Lange habe ich diese Kochbuchrezension aufgeschoben. Das lag zum einen daran, dass dieses Buch voller Vorfreude erwartet wurde und mich doch zunächst sehr enttäuscht hatte. Ich hatte diese Erfahrungen hin und wieder bei anderen Büchern gemacht, und tat gut daran sie erstmal wieder ins Regal zu legen.
„The Wizard`s Cookbook“
Ronny Emborg
Photographie: Signe Birk
Grafikdesign: Bonnelycke mdd
2013
392 S., gebunden, 499,- DK
ISBN: 978-87-996520-1-3
Aus diesem Frust entsteht ab und zu ein arg verzerrtes Bild, so entschloss ich mich, später erneut die Besprechung anzugehen. Mit diesem Abstand und einigen angeregten Auseinandersetzungen mit Kollegen, habe ich mich nun diesen Seiten sehr ausgiebig gewidmet. Derzeit ist dieses Buch für den Preis von 499 DK zu haben, ordern kann man es über einen Dänischen Kochbuchshop, welcher online Bücher dieser Art verschickt. Via Amazon ist dieser Titel nicht erhältlich. Glücklicherweise bekam ich einen Titel von einer Bekanntschaft aus der Kochbuchecke bei Facebook importiert.
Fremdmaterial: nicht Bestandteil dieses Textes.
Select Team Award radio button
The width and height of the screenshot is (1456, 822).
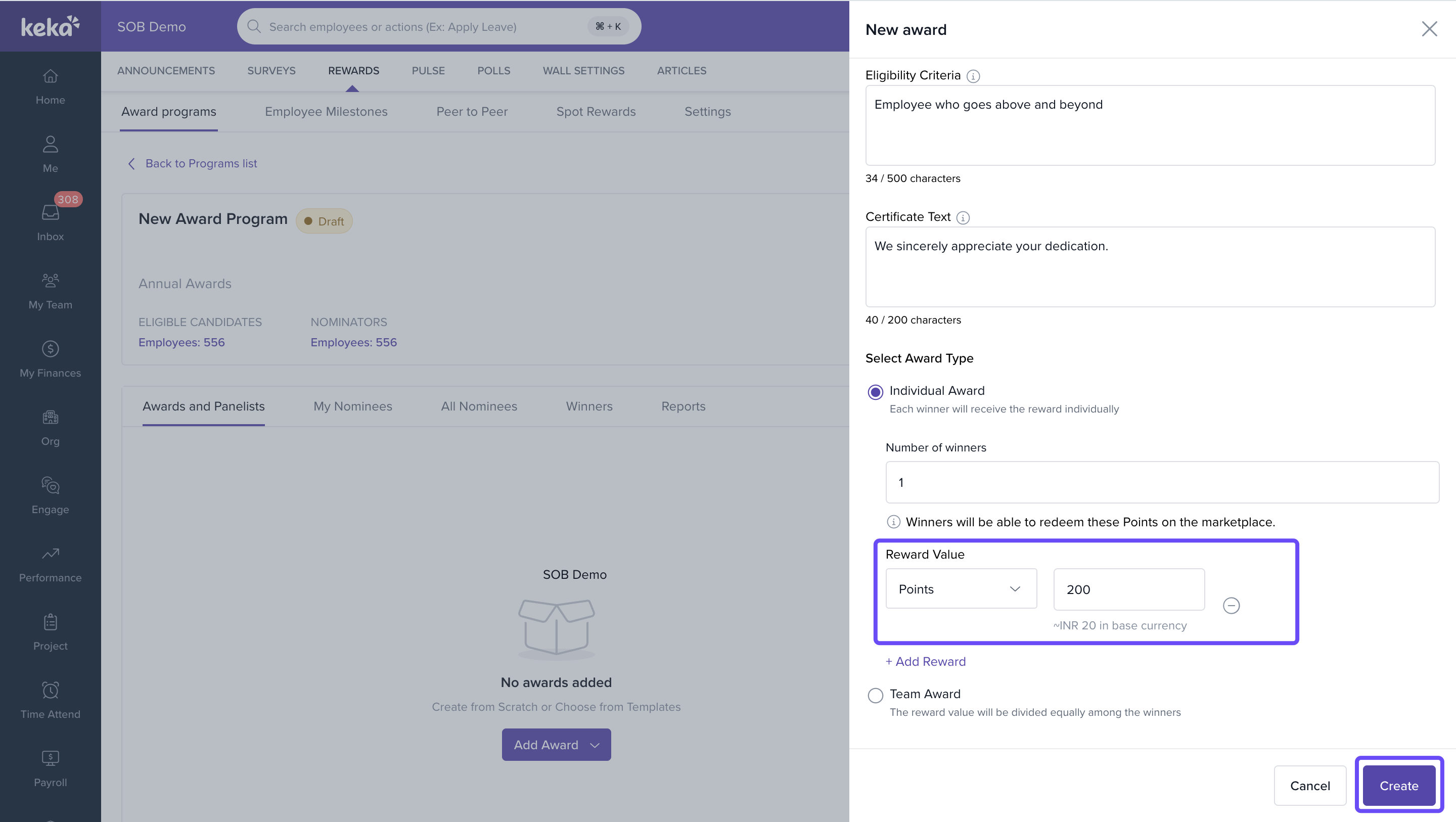(x=875, y=696)
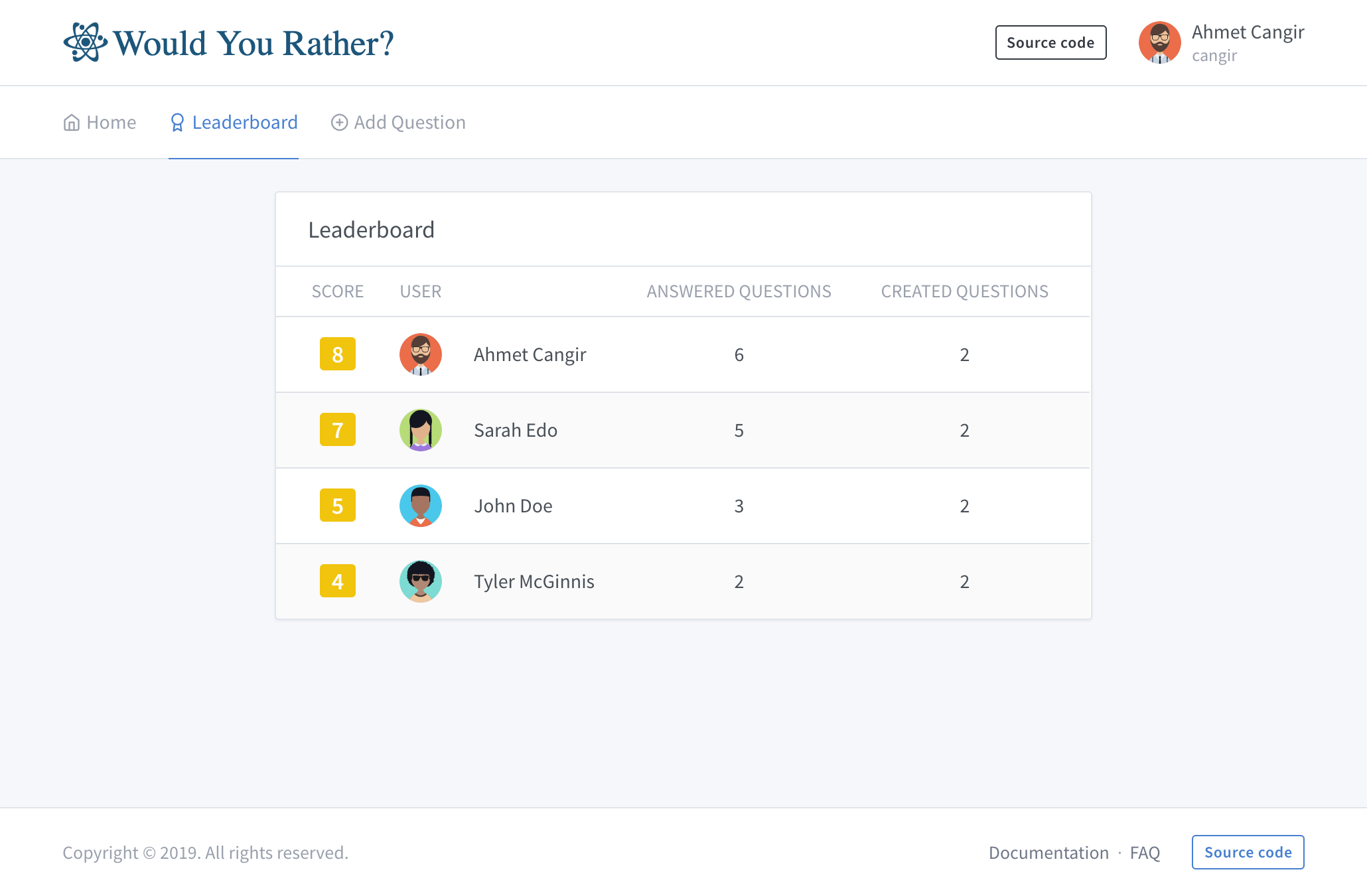
Task: Open the FAQ footer link
Action: pyautogui.click(x=1145, y=853)
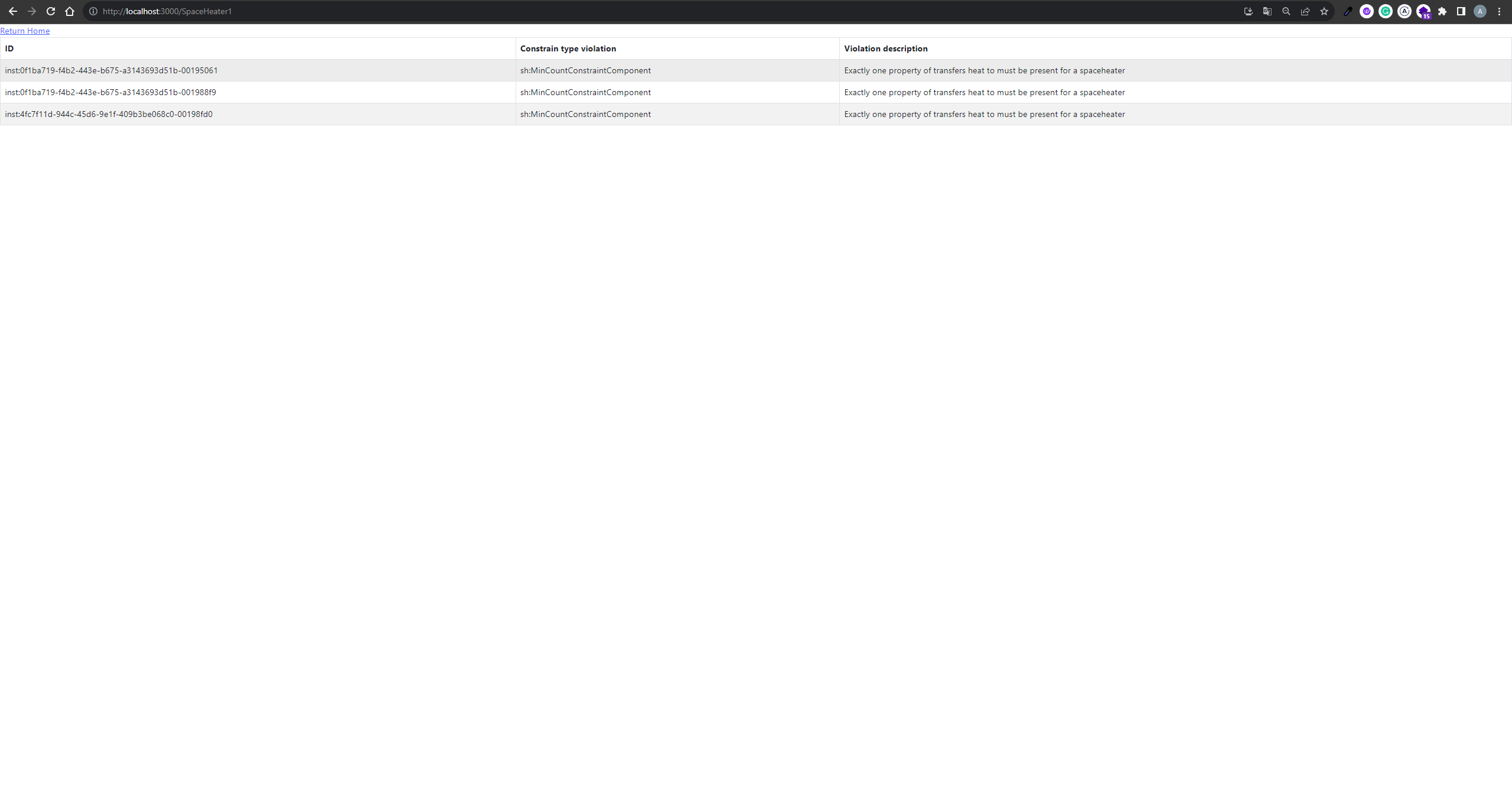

„The process of creating is always interesting. Nothing happened suddenly.“ Ronny Emborg
Das Buch ist rein optisch ein dicker Wälzer und suggeriert so schon einen opulenten Inhalt. Dieses Kochbuch beinhaltet Gänge des Jahres 2008 bis 2013. Sage und schreibe 112 Gerichte werden hier dargestellt. Jedes davon mit Fotos, teilweise auch im „Step by Step“- Verfahren.
Zu Beginn wird in der Einleitung auch sogleich klargestellt, dass sich der Inhalt vor allem an die professionellen Köche richtet. Das liegt wieder mal an der Ausstattung, die notwendig ist, um all das zu realisieren. Aber seine Küche ist absolut hochtechnisiert, das wird man später noch feststellen. Ronny Emborg ist hierzulande ein unbeschriebenes Blatt, ich möchte meinen, bevor mir dieses Buch ans Herz gelegt worden ist, noch nie etwas von ihm gehört zu haben. Für welche Küche steht er nun, folglich gibt diese Antwort auch einen Hinweis, was man in diesem Buch nun erwarten darf.
Ein „Kulinarischer Ambassadeur“ namens Kristian- Brask Thomsen umschreibt ihn als den skandinavischen Keanu Reeves der Küche. Er fügt an, dass er eine ruhige, demütige Haltung an den Tag legt und dabei enorm auf das Wesentliche fokussiert ist. Er sei ein kulinarisches Schwergewicht und sein Stil sei gar nicht zu umschreiben, ein neues Wort müsse erfunden werden. Die New York Times half bei der Suche und nannte es „Neomolecularsensorynordic“.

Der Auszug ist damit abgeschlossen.